When you read a book where the conflict in concentrated in those areas (family, sex, love, self esteem, confidence) – who tends to have written those stories? Would it be too much of a generalisation to say women writers have a strong focus in these areas?

Now, look at the top tier of the pyramid – the self-actualization – and the bottom two. Would it be fair to say that male writers tend to focus conflict in these areas?

And if we can (if we can) make those generalisations, can we follow it through to conclude that an audience of female readers enjoy books whose conflict/conflict resolution is in the ‘female’ areas? And male readers in the extremes of the pyramid? I know this is not a very politically correct hypothesis, but there it is on the table.

What do you think?

Characters, Conflict and Psychology

Posted on: November 8th, 2010 by Claire - 1 Comment

Brad and Lolita stood side by side on the hotel balcony, looking up at the stars.

“I’m cold,” Lolita whimpered.

Brad took off his tuxedo and draped it over her shoulders.

One of the great pleasures of writing fictional characters, for me, is figuring out what makes them behave the way they do, and then developing that consistently throughout the story. So, I’ve brought you here today to talk to you about psychologist Dr Eric Berne’s theory of Transactional Analysis (1958).

From a personal point of view, Berne’s theory can help us understand why our communications with others don’t always go smoothly, and can help us ‘re-programme’ ourselves to be more conscious (and hopefully therefore more successful) in our interactions.

From a writer’s point of view, Transactional Analysis can help with both character development and motivation, as well as form the basis for conflict in their reactions with other characters.

The theory, in a nutshell, is that we all have three ‘ego states’ based on the concepts or truths that are ‘recorded’ onto our brains, as shown in the diagram below:

Parent: concepts taught to us in (roughly) the first five years of life. Learned from parents but also other adults, teachers, television etc. These can be things like ‘Always look left and right before crossing the road’ or ‘I am a lazy person’.

Adult: learned concepts from evaluating experiences or information. These responses can start around 1 year old and can include things like ‘When I tip my drink on myself I get wet’ or ‘The boss was right, carrying business cards is important’.

Child: felt concepts, emotional, experienced internally. Examples could be ‘I was scared by the barking dog’ or ‘My husband drives me nuts’.
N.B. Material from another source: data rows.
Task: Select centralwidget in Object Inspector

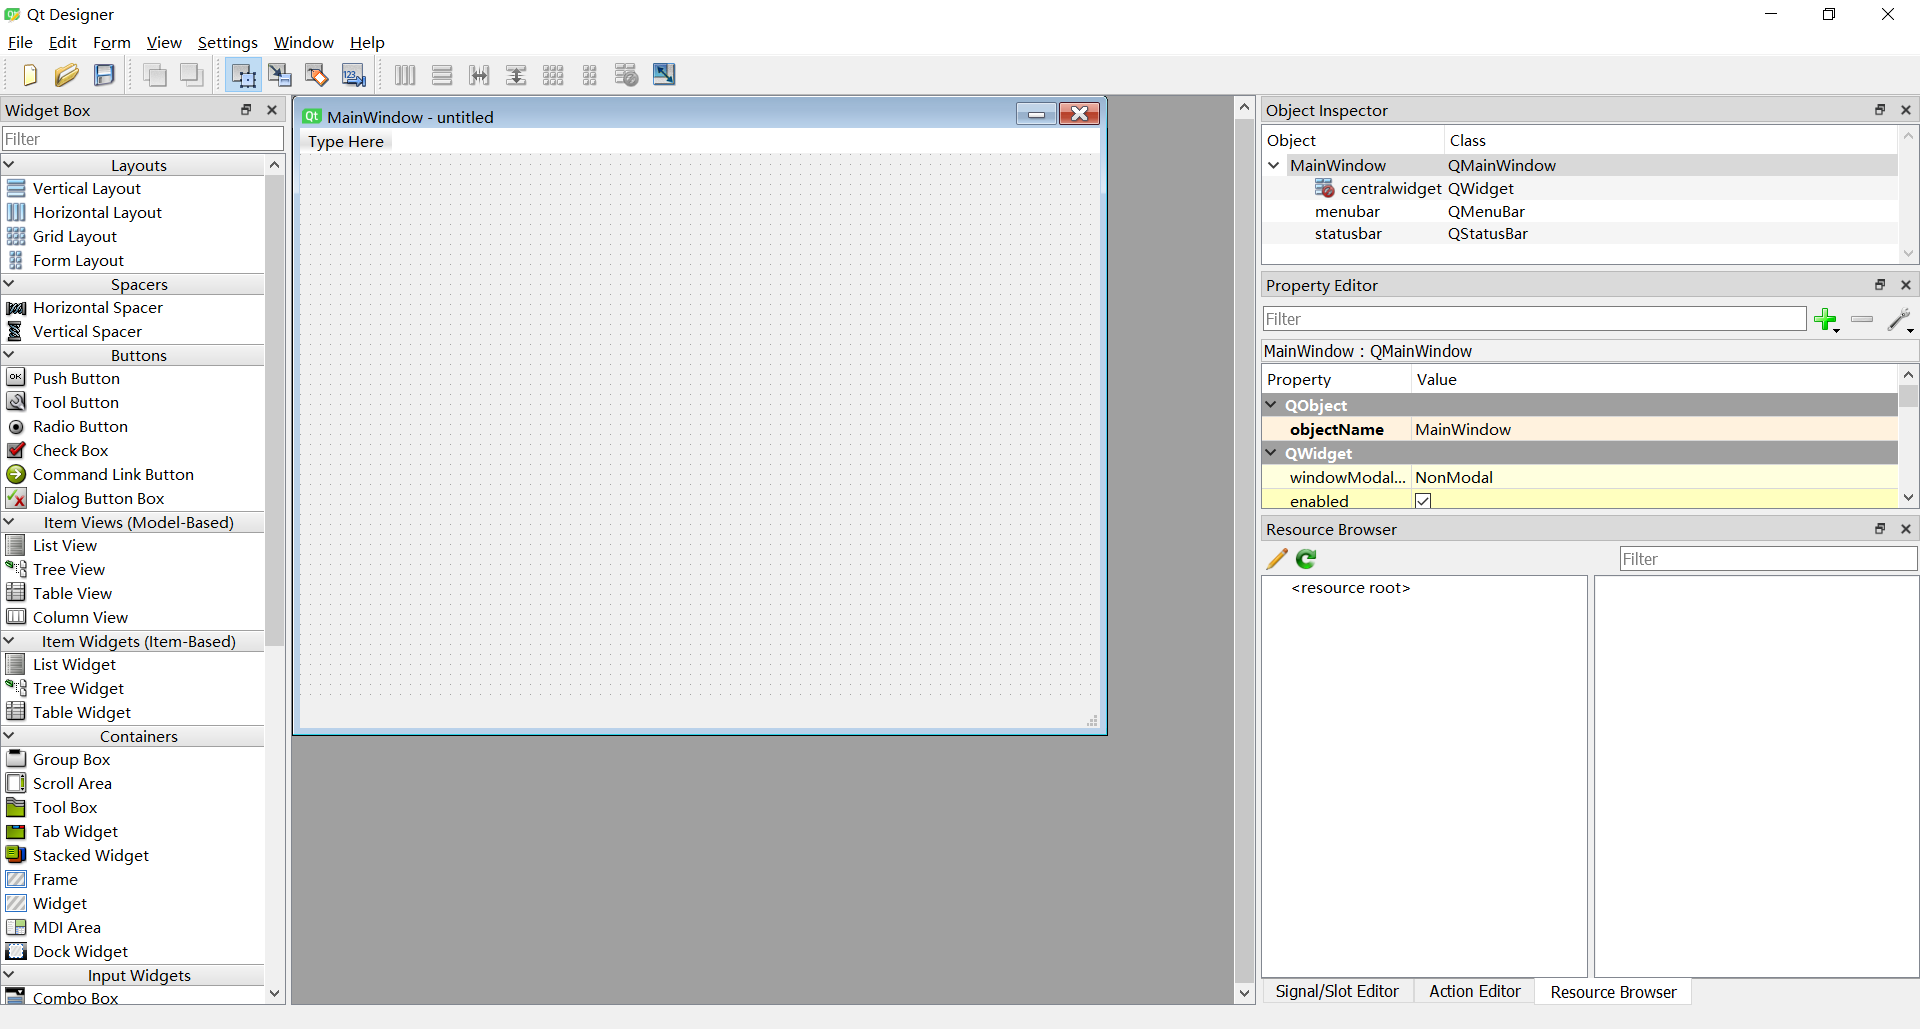Action: tap(1390, 189)
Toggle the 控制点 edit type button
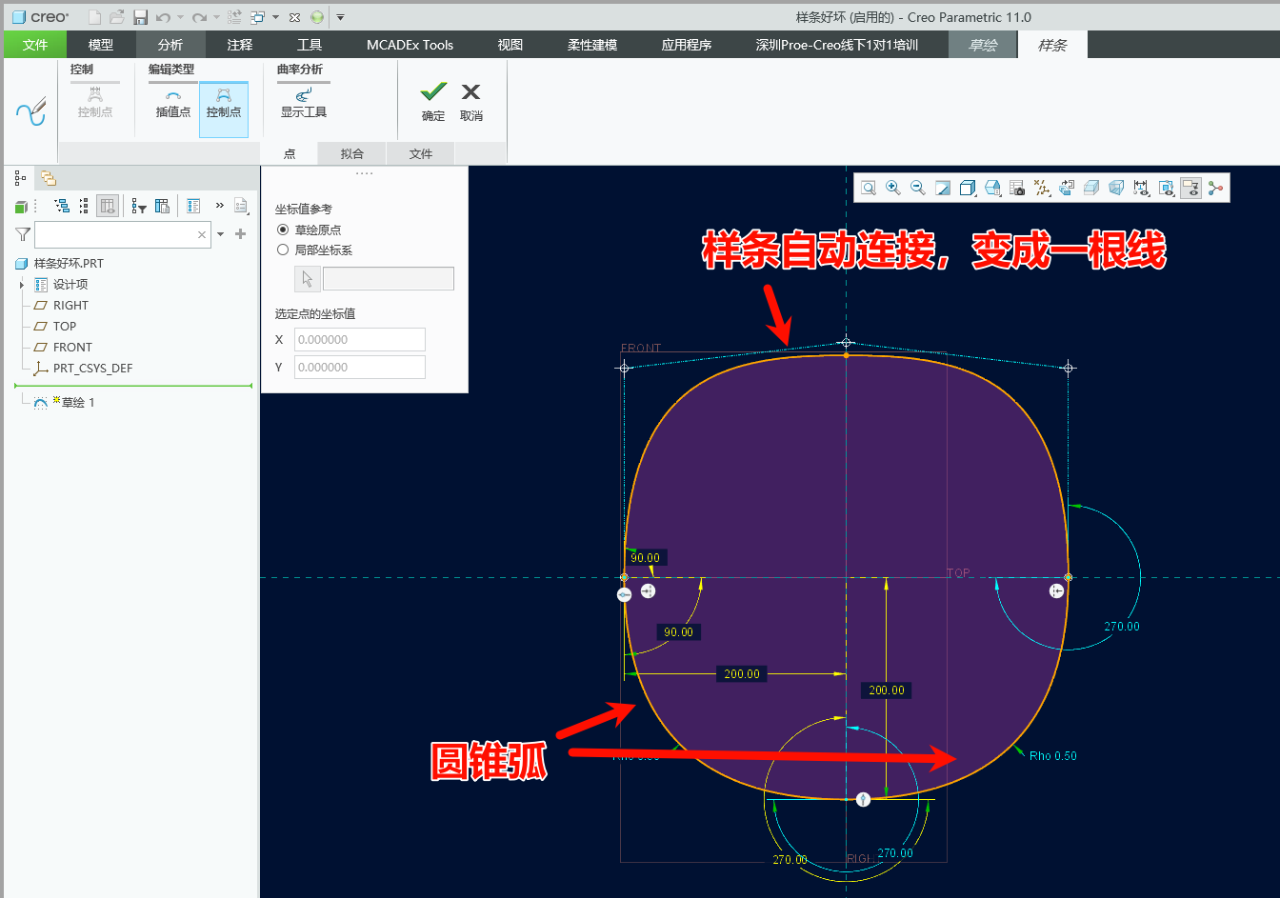The height and width of the screenshot is (898, 1280). (x=223, y=102)
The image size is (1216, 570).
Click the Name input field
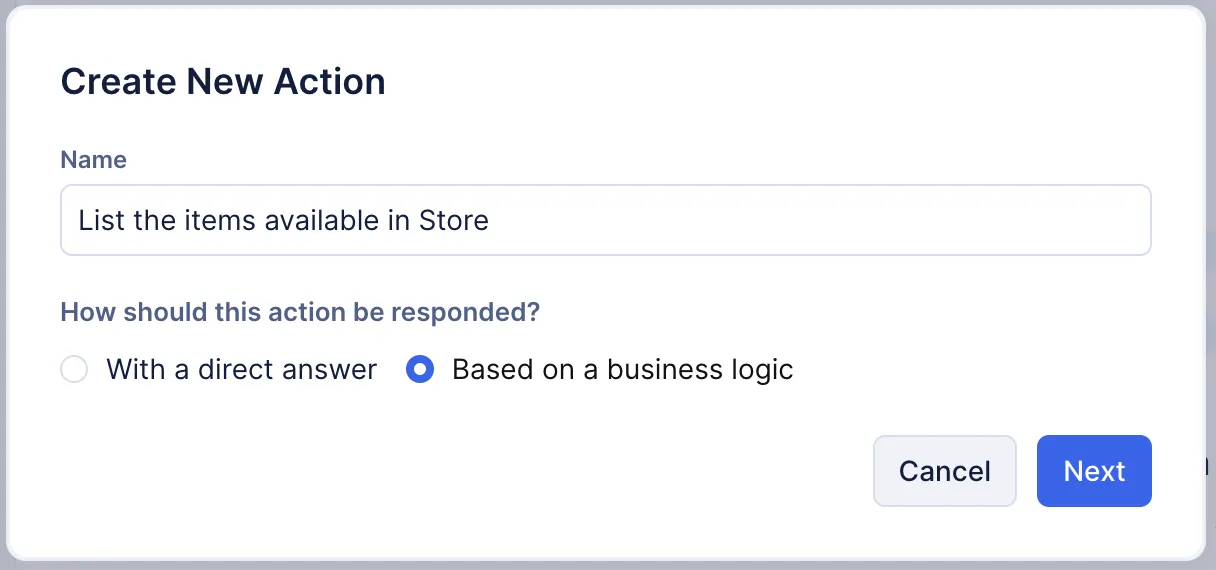point(605,220)
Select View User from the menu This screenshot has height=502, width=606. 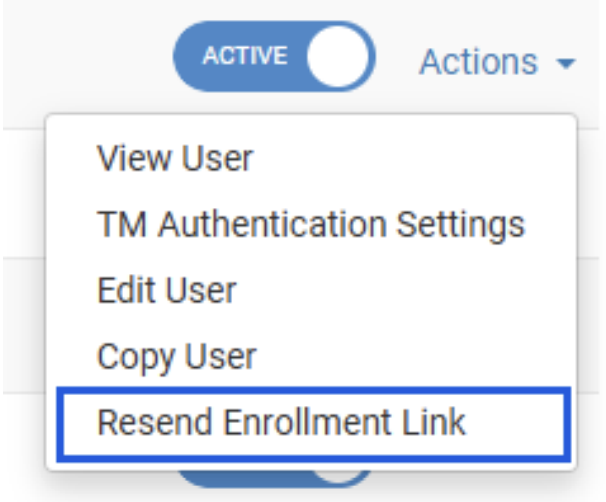175,158
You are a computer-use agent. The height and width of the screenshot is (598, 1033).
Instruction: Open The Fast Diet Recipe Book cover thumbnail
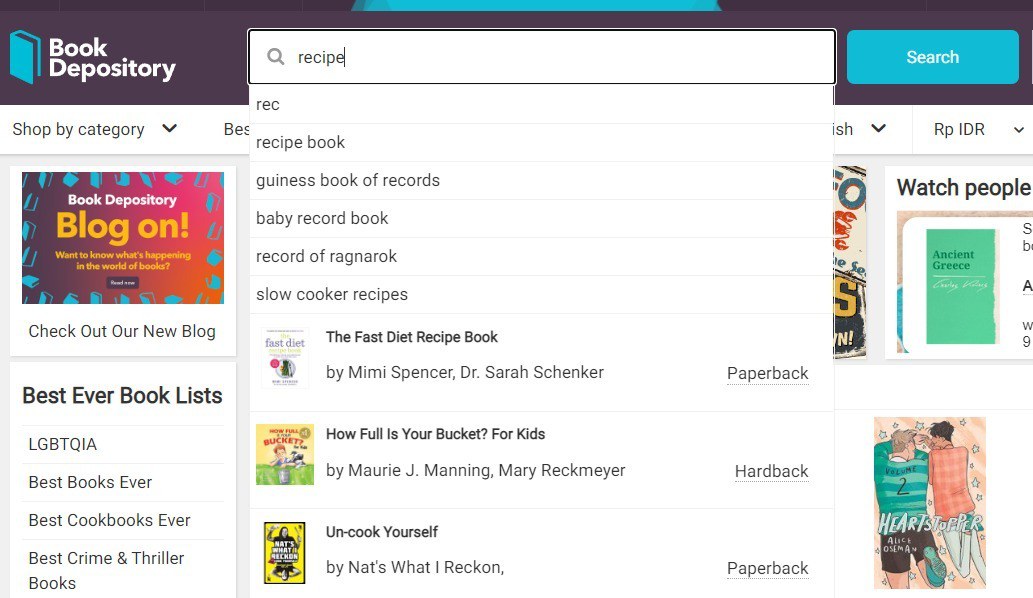[285, 357]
We all play all of these ego roles during our daily interactions (stimulus/response) with others, moving between them frequently, depending on how we are feeling, who we are interacting with, the situation etc.  And so do our characters.

Character Development

When we understand (or create) a character’s Child and Parent ‘recordings’ as background to our story, we can then show/imply a lot of backstory without actually telling it. And we can show character and relationship developments as the interaction types change.

Conflict

Even more exciting are the interactions between characters. The simplest interactions are Adult talking to Adult, which may explain why in a conflict-rich narrative we don’t see very much of those. A common interaction played out in a lot of fiction (and a lot of real life relationships) is the Parent talking to Child/Child responding back to Parent.

For example, in the short scene at the top of the page. Brad is complicit in this interaction – the communication is smooth – Lolita’s Child speaks to Brad’s Parent and Brad responds with his Parent back to Lolita’s Child. So the interaction is a complimentary one. It tells us a lot about the situation but there is no conflict.

But I could have decided to have Brad decided to respond like this:

“I’m cold,” Lolita whimpered.

“Jeez. I can’t do anything to make you happy!” snapped Brad.

This is what Berne called a ‘crossed transaction’: Lolita sent her communication to Brad’s Parent, but Brad’s response came back from his own Child. Et voila, conflict.

It could be that by consciously recognising and writing the stimulus and response types in our characters’ interactions, we have one more tool in our toolbox for writing authentic characters.